OCR and Text Localization

LocateAnything can detect and ground text regions in images. It can be used for document understanding, screenshot analysis, and scene text detection.

Document Layout Understanding

The model supports layout grounding, helping identify regions such as tables, blocks, figures, or document sections.

Point-Based Localization

Besides bounding boxes, LocateAnything can return points. This is useful when an application needs a precise click target rather than a full object box.

Hybrid Inference Mode

LocateAnything supports fast, slow, and hybrid generation modes. Hybrid mode uses fast parallel decoding first and falls back to slower autoregressive decoding when more stable output is needed.

How to use

Upload an Image or Video, or pick a Quick Sandbox example below.

upload

Choose a Task Type

upload

Enter Categories in the search bar

upload

Optinally tune Advanced parameters

upload

Click Run Inference.

FAQ

What is LocateAnything used for?

LocateAnything is used to locate visual targets in images from natural language prompts. Common use cases include object detection, GUI automation, OCR localization, document layout analysis, robotics perception, and dataset annotation.

Is LocateAnything an object detection model?

Yes, but it is broader than a traditional object detector. It combines object detection with vision-language grounding, so it can locate objects or regions based on flexible text descriptions.

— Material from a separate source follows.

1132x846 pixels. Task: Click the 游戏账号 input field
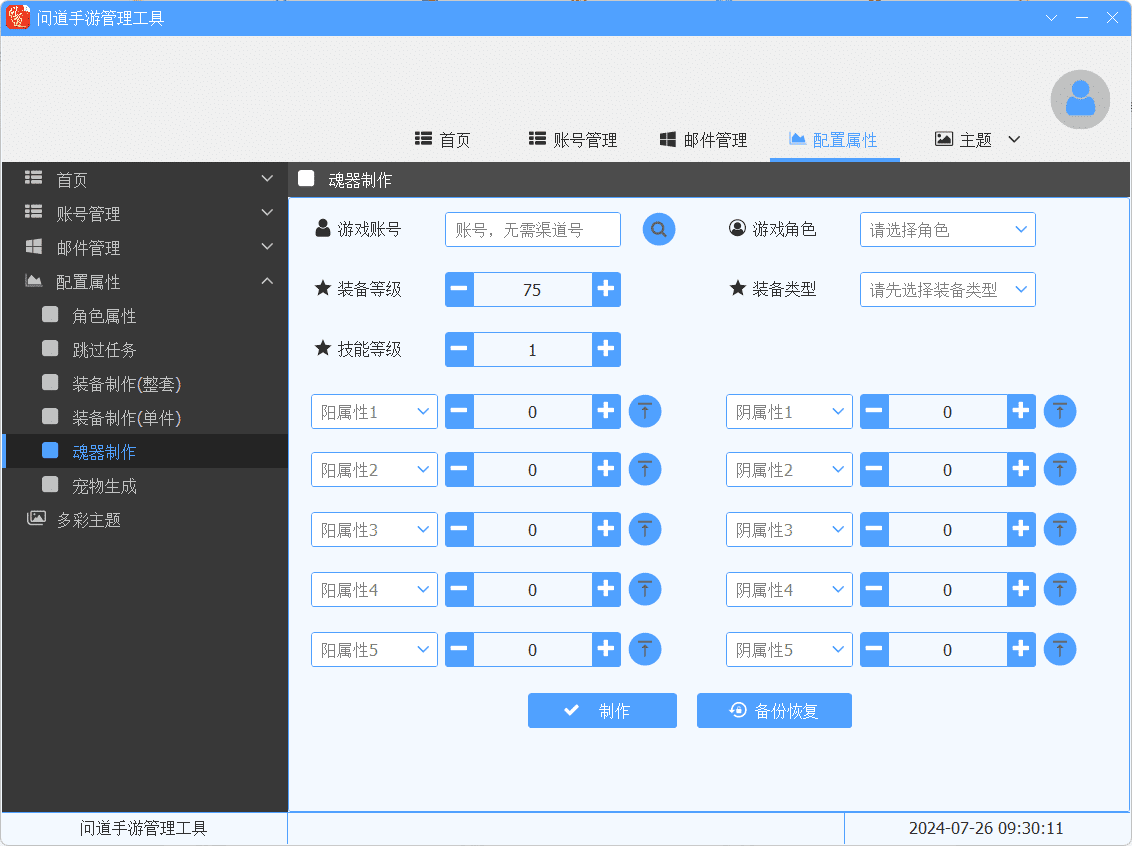pos(532,229)
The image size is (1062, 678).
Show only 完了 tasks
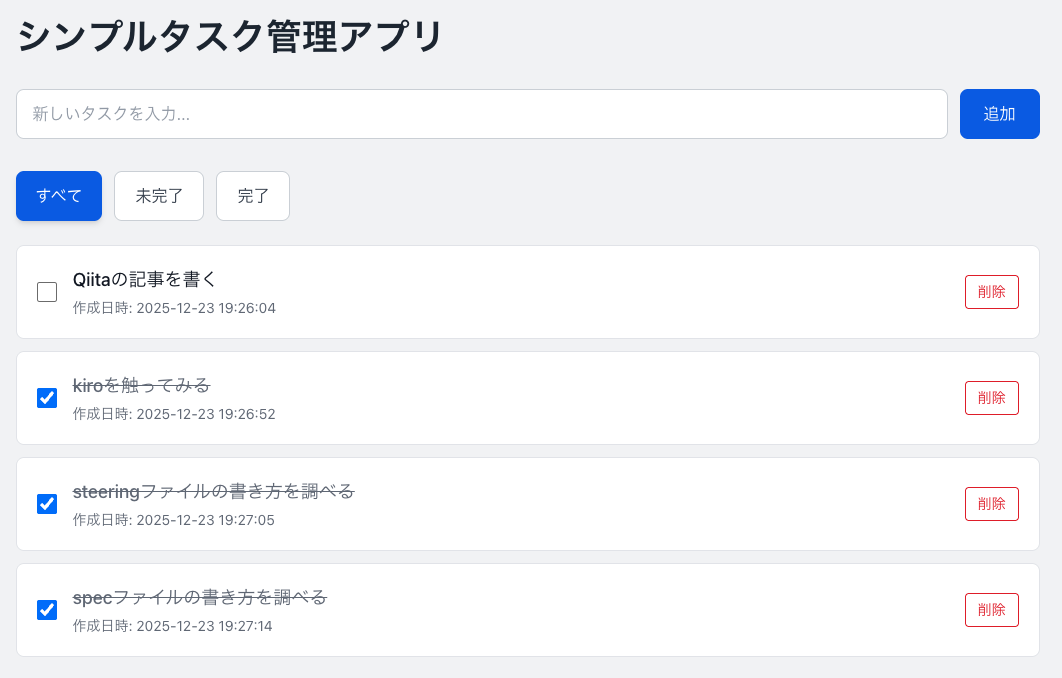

Who developed LocateAnything?

LocateAnything was released by NVIDIA / the LocateAnything Team as part of the Eagle VLM ecosystem.

Is LocateAnything open source?

The code and model are publicly available, but the model license is non-commercial. It is intended for research and development, not unrestricted commercial use.

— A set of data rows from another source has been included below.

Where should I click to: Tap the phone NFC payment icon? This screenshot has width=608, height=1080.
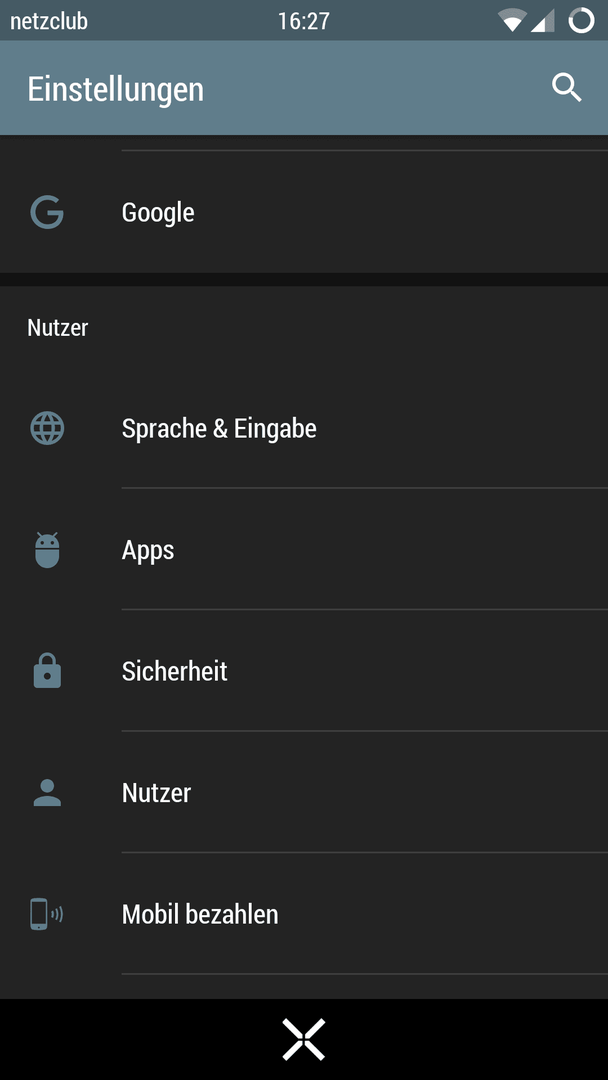point(47,914)
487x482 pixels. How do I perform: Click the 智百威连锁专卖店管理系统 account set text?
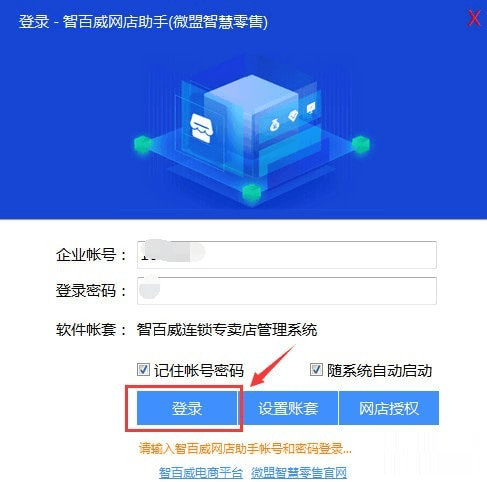click(x=227, y=330)
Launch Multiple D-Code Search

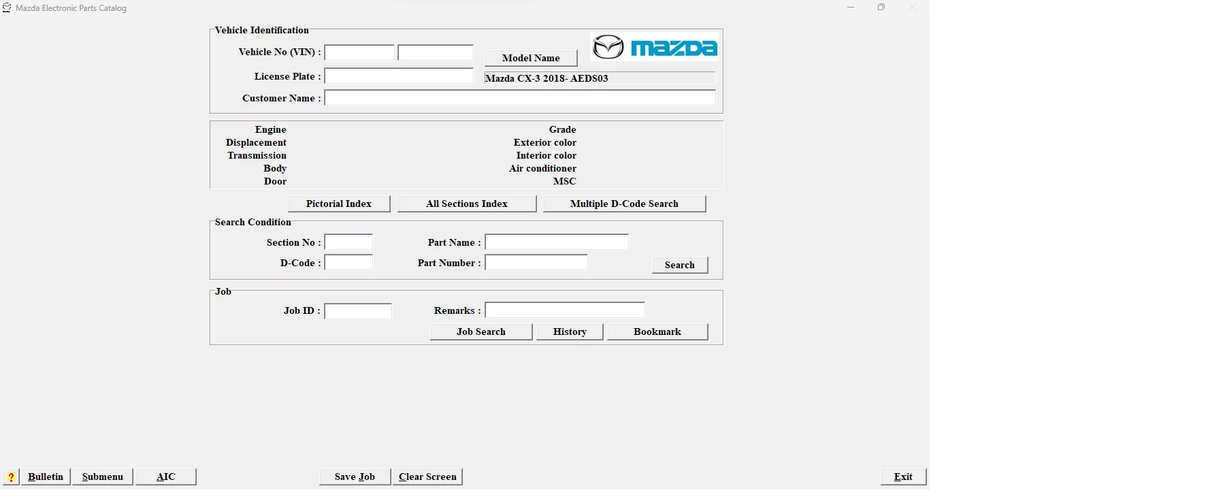(624, 204)
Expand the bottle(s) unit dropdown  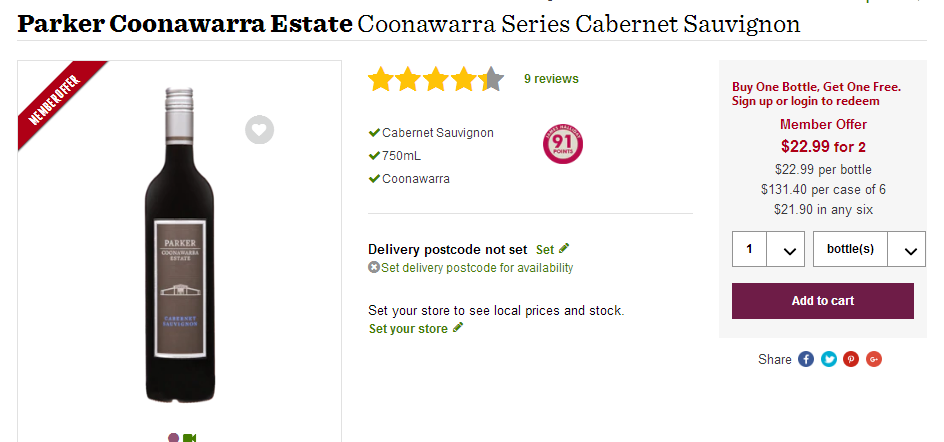coord(869,249)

Can LocateAnything be used commercially?

The public model card states that the model is released for non-commercial use and that commercial use is not permitted except by NVIDIA and its affiliates. For commercial projects, review the license carefully before using it.

What makes LocateAnything different?

Its main difference is Parallel Box Decoding. Instead of generating box coordinates one token at a time, it predicts boxes or points as structured atomic units, which improves decoding speed and helps preserve box geometry.

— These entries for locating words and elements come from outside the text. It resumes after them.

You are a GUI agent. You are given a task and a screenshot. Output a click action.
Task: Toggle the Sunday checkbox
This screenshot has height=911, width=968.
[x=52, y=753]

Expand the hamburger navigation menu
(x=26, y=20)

What inputs does LocateAnything accept?

The model accepts an image and a text prompt. The prompt can describe an object category, a phrase, a GUI element, text to locate, or a point target.

What does LocateAnything output?

It outputs structured text containing labels and coordinates. The coordinates can represent bounding boxes or points that can be converted into pixel positions.

Does LocateAnything support OCR?

Yes. It supports text localization and scene text detection, making it useful for OCR-related workflows where the system needs to know where text appears in an image.

Official examples use NVIDIA GPUs, with H100 used for reported benchmark throughput. The model is designed for GPU-accelerated inference, and performance may vary by hardware and configuration.